• ASSIGNMENT:
Copy out exactly the lines below that run from the one holding "Open the Urban" to the one holding "Given: Click the Endpoints page title", keeping both of those lines and no others.

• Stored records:
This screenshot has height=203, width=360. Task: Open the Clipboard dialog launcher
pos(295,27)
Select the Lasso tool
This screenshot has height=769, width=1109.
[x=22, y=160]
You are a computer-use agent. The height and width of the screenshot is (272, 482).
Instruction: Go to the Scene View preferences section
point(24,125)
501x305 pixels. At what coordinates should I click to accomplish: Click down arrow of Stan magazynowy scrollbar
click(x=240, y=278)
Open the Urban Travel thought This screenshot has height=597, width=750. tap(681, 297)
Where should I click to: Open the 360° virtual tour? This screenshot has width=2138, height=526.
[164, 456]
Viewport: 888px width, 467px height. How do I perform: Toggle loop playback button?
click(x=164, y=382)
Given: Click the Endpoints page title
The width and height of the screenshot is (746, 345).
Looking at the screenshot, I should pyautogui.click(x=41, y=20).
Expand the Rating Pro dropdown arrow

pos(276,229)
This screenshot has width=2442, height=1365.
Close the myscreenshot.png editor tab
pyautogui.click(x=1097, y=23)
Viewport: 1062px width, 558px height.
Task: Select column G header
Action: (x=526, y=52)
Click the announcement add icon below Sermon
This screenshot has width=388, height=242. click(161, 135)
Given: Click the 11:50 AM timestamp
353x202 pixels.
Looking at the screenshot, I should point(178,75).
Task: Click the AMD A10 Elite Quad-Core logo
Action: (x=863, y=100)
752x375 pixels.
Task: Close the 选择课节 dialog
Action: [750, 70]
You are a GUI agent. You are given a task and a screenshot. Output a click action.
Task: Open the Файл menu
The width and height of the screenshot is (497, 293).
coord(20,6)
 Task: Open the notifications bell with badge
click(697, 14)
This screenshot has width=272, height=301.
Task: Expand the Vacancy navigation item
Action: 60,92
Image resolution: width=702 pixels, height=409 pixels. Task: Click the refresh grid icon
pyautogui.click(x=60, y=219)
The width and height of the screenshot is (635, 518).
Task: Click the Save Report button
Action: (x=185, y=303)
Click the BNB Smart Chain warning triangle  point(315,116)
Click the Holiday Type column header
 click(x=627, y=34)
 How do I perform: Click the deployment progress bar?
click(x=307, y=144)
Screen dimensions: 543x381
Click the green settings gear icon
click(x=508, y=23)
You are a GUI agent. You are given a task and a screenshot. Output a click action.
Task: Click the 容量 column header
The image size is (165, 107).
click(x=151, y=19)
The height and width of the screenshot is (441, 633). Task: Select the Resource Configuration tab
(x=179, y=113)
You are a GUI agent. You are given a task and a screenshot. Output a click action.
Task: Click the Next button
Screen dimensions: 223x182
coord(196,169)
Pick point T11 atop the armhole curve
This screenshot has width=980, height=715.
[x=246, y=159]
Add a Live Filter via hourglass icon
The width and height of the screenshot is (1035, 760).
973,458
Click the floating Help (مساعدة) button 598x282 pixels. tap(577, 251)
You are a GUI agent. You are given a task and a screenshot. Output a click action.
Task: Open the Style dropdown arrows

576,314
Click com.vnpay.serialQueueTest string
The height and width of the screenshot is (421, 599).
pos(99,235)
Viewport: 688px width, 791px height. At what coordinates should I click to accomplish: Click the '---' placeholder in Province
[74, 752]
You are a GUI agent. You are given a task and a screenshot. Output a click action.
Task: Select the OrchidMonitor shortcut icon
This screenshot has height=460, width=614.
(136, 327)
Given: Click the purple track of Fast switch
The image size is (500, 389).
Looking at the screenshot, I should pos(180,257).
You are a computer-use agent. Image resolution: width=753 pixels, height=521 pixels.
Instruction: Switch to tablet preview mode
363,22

• EXERCISE OUTPUT:
Open the Urban Travel thought This screenshot has height=597, width=750. tap(681, 297)
Where should I click to: Open the 360° virtual tour? This screenshot has width=2138, height=526.
[164, 456]
Viewport: 888px width, 467px height. How do I perform: Toggle loop playback button?
click(x=164, y=382)
Given: Click the Endpoints page title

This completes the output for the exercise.